◆ **Brief**: From the entries below, return exactly the lines beginning at the one that contains "Enable Write XMP IDs to Files on Import" and ending at the one that contains "840x721 pixels.", both of them included, and only those lines.

◆ **Input records**:
-.-.-

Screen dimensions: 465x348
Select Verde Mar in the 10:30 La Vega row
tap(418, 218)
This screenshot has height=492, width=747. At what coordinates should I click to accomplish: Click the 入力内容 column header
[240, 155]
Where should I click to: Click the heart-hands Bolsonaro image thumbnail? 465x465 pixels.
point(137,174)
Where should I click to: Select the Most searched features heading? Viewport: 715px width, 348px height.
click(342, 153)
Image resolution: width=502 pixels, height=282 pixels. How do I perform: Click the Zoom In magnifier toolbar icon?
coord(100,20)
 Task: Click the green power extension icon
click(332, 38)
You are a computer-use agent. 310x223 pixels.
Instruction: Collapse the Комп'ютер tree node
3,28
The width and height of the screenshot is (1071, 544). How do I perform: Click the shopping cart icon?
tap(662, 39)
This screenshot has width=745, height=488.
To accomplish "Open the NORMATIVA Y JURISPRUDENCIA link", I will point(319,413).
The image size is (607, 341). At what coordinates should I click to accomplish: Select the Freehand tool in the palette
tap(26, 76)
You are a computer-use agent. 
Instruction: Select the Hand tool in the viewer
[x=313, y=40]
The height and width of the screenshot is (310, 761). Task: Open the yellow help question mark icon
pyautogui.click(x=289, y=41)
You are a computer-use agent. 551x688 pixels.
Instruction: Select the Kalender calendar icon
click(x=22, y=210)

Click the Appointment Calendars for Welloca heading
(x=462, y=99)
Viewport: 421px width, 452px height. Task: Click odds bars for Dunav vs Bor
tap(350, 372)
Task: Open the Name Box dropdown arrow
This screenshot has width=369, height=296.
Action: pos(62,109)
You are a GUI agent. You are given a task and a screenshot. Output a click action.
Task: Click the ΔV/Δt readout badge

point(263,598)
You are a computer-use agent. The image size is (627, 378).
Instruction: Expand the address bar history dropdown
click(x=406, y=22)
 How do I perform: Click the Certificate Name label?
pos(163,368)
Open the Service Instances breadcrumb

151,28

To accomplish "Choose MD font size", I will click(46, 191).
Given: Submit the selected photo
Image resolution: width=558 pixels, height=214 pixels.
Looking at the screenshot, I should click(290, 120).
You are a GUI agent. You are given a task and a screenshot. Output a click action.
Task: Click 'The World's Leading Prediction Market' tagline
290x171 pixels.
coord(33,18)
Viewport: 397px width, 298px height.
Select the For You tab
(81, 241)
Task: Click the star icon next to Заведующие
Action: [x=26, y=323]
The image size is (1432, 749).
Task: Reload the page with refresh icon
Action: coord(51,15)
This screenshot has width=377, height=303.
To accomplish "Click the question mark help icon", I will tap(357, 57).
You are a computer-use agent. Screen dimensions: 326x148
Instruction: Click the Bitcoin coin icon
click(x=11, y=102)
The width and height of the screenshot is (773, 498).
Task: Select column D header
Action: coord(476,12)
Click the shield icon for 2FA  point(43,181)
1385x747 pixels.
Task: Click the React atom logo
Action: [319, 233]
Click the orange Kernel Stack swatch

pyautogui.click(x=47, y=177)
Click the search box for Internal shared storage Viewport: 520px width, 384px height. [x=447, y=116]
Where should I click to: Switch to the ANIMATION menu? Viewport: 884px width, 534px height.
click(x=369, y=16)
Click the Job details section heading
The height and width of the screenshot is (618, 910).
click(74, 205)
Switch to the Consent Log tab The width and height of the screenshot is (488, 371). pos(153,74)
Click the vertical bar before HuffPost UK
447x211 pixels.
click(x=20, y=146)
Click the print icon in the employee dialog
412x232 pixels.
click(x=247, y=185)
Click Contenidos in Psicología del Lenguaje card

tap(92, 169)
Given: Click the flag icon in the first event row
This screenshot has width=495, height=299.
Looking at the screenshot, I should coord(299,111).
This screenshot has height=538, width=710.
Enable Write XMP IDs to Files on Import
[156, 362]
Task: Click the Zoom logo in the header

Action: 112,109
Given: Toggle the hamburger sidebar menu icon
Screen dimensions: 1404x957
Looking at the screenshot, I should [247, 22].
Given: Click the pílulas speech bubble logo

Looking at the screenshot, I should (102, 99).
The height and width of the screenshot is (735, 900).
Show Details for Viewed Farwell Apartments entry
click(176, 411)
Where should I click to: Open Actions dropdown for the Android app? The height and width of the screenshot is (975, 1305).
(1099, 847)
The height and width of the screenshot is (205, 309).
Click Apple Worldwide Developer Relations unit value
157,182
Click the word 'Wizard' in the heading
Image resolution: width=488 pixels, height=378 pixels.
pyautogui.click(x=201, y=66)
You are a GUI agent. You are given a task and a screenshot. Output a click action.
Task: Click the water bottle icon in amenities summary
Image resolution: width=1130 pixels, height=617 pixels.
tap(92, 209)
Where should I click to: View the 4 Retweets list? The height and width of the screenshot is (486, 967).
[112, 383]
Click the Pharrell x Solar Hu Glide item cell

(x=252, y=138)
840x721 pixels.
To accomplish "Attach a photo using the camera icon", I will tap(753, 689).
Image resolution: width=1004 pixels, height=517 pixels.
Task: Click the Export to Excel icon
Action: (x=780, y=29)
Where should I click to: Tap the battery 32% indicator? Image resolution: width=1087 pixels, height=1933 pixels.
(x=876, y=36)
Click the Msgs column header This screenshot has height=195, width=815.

-.-.-

◆ **Result for this exercise**:
Enable Write XMP IDs to Files on Import
[156, 362]
Task: Click the Zoom logo in the header

Action: 112,109
Given: Toggle the hamburger sidebar menu icon
Screen dimensions: 1404x957
Looking at the screenshot, I should [247, 22].
Given: Click the pílulas speech bubble logo

Looking at the screenshot, I should (102, 99).
The height and width of the screenshot is (735, 900).
Show Details for Viewed Farwell Apartments entry
click(176, 411)
Where should I click to: Open Actions dropdown for the Android app? The height and width of the screenshot is (975, 1305).
(1099, 847)
The height and width of the screenshot is (205, 309).
Click Apple Worldwide Developer Relations unit value
157,182
Click the word 'Wizard' in the heading
Image resolution: width=488 pixels, height=378 pixels.
pyautogui.click(x=201, y=66)
You are a GUI agent. You are given a task and a screenshot. Output a click action.
Task: Click the water bottle icon in amenities summary
Image resolution: width=1130 pixels, height=617 pixels.
tap(92, 209)
Where should I click to: View the 4 Retweets list? The height and width of the screenshot is (486, 967).
[112, 383]
Click the Pharrell x Solar Hu Glide item cell

(x=252, y=138)
840x721 pixels.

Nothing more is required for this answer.